═════ Task data ═════

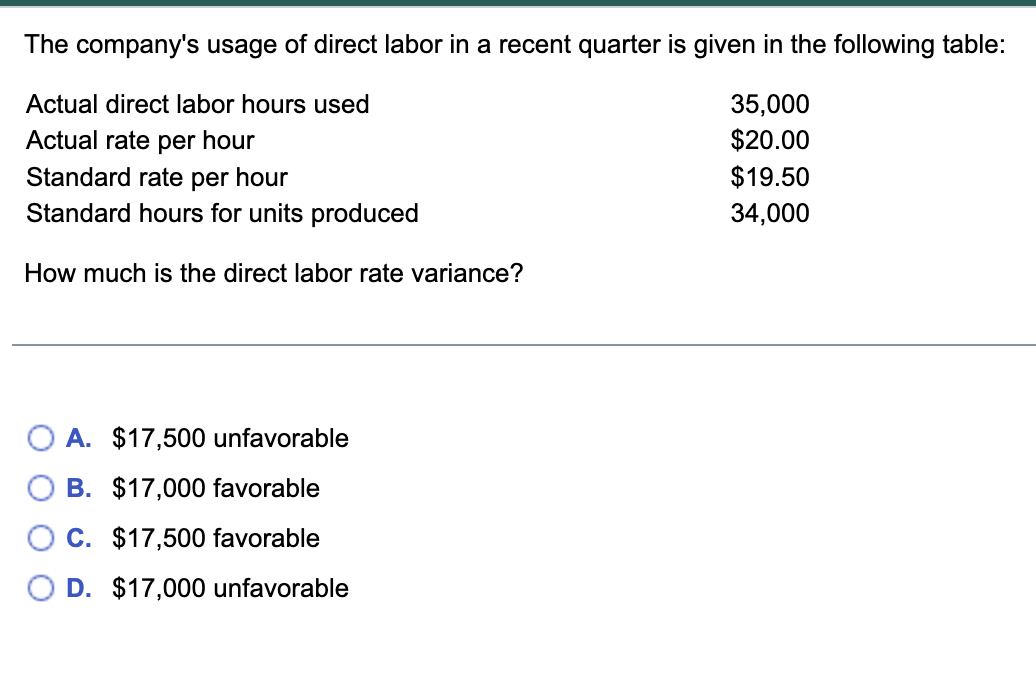
Task: Choose answer B. $17,000 favorable
Action: click(216, 488)
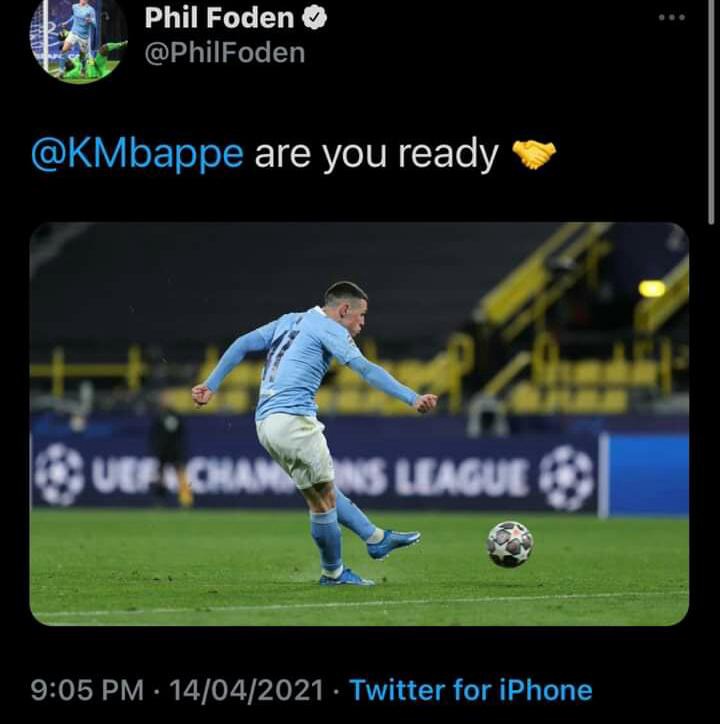Click the tweet text 'are you ready'
Screen dimensions: 720x724
click(x=376, y=154)
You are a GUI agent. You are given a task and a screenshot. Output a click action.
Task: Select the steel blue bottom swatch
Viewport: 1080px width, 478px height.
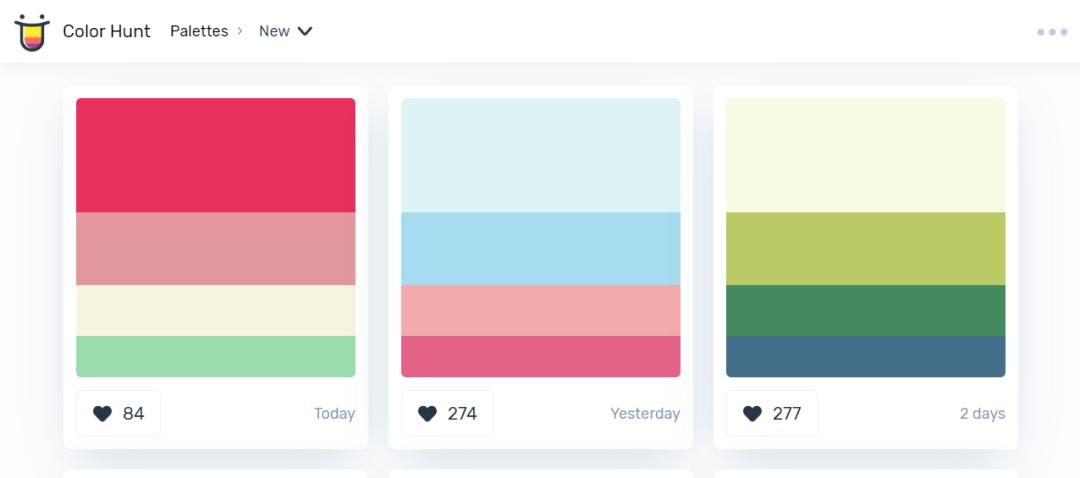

═════

▸ **Directive**: Convert the lines of these records into a Markdown table with the columns "Row" and "Line", numbering each line and skipping any blank lines. Leave the pictures out of the answer.

▸ **Task answer**:
| Row | Line |
|---|---|
| 1 | Task: Choose answer B. $17,000 favorable |
| 2 | Action: click(216, 488) |
| 3 | Click the tweet text 'are you ready' |
| 4 | Screen dimensions: 720x724 |
| 5 | click(x=376, y=154) |
| 6 | You are a GUI agent. You are given a task and a screenshot. Output a click action. |
| 7 | Task: Select the steel blue bottom swatch |
| 8 | Viewport: 1080px width, 478px height. |